Do you really know who you are? Sounds like a strange question, but many people are not aware of who they really are or why they do things the way they do. And the reason that this matters is because people who are aware of who they are, can use this information to make their relationships better and be more successful as parents.
Forbes magazine lists the following traits as the top qualities that are crucial for great leadership.
However, Victor Lipman (a contributor to Forbes magazine) in his article entitled:
“All successful leaders need this quality” , quotes from a study conducted at Cornell University:
“Leadership searches give short shrift to ‘self-awareness,’ which should actually be a top criterion. Interestingly, a high self-awareness score was the strongest predictor of overall success ( in business). This is not altogether surprising as executives who are aware of their weaknesses are often better able to hire subordinates who perform well in categories in which the leader lacks acumen. These leaders are also more able to entertain the idea that someone on their team may have an idea that is even better than their own.”
While self-awareness is perhaps a less typically sought after quality in a job resume, as Mr. Lipman reveals, it turns out to have a lot of clout. It is not only a great predictor for success in business, it turns out that it’s also a great predictor for success in relationships.
People who are aware of their inborn (or even self- developed traits) tend to fare better in relationships and in parenting. When we are aware of how we are perceived by others, we are more likely to monitor and adjust our interactions and responses… we are more aware of the qualities that help us to foster good relationships and be just as aware of the things that we do that can drive others insane.

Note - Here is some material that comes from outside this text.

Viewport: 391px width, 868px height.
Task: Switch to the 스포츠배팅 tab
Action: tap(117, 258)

Awareness in Our Relationships
If we know something about our own weaknesses, we can do something about them. If every interaction is a knee jerker and we respond without awareness there’s not a lot of (immediate) hope for change. Of course with time and the “hard knocks” of life, we hopefully become more sensitive and aware, but the earlier anyone puts effort into this journey, the earlier they will reap the benefits.

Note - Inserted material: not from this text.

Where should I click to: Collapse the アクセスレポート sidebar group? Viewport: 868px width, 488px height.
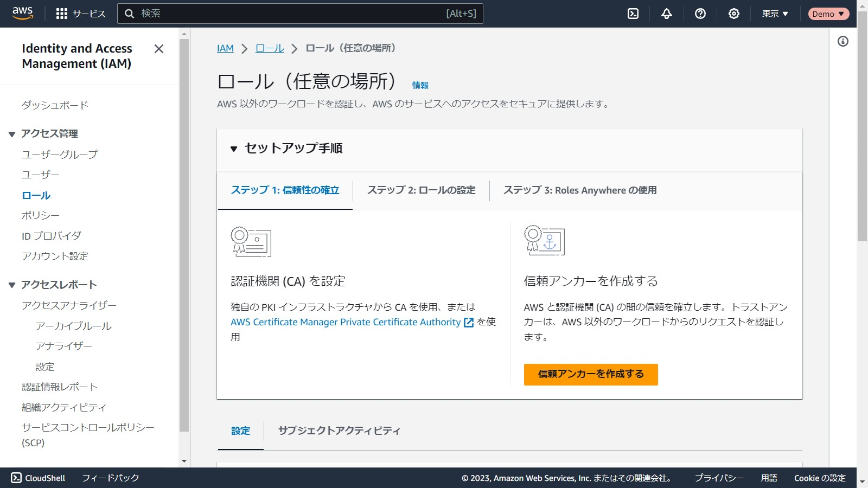(12, 285)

In every relationship there are many opposites that draw people together. In every relationship there is usually a more outgoing individual in the partnership and a more reserved one. In most relationships you will usually find an individual who is the free spender and a more prudent one, a more practical partner and… well let’s just say a less practical one!
For instance, my husband is a super learner! Give him a few books and he is happy as a lark – he doesn’t need to talk to anyone for a day or even two – as long as he is busy with his research. I, on the other hand, am the more social partner. If I’m not connecting with someone after a few hours, I am not a happy camper.

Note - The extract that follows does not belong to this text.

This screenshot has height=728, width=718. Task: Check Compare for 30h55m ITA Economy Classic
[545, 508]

So for me, this was quite a difficult hurdle to overcome when I first got married. Here I am, ready to connect, and my husband has his head in a book! I am not fond of talking to the walls, and my husband was off doing his thing.
Over time, I came to respect his scholarly side and he came to understand my need to connect. I found other ways to satisfy my “connectivity” and my husband made sure to give me his undivided attention for a certain period each day.
In the end, we both grew from the experience and became more self-aware and compassionate spouses.
And it’s the same with every aspect of our individual qualities.
Awareness in Parenting
And how much more so when it comes to our parenting… Each and every child is a world of their own, with different qualities, capacities and needs.
How about the artistic, sensitive child paired with the super logical, cool and calculated parent? Their ways of seeing the world can be polar opposites and make for some interesting challenges for each party.
Trying to see things from our childrens’ perspective, trying to appreciate and embrace the qualities with which they have been endowed, can help us to understand why a child behaves the way that he does and be more sensitive in helping him to overcome a weakness. The flip side of that weakness is most likely a wonderful trait that makes him exceptionally unique!
This same idea can ease the pain when a parent has pinned high hopes on a particular child to carry on a specific legacy, profession or family business. A quality that the parent possesses may have made him a perfect match for a specific profession, but the said child may very well possess none of these same qualities.
Our Hidden Expectations
It can be hard for a parent to accept that their child is so uniquely endowed and so very different from him or her.
Sometimes a parent might not even realize that he has certain expectations for his child but inadvertently communicates these expectations non – verbally.
This can often make for some real misunderstood tension between parent and said child.
By becoming more aware of our own positive and negative traits and perhaps even more aware of our own wishes and desires, we can start to monitor our expectations of our spouses and children.
I love to entertain and my husband also does… in small doses. I have to be aware of his needs because having too many guests wears him down.
We are all combinations of hundreds of traits and unspoken desires, but learning what’s important to you and important to your partner… and making room for those things in your lives-is the foundational cement that holds a relationship together.
Have you faced challenges because of differences in ways of doing things or traits with your partner or child? Have you become more aware or found ways to navigate these differences?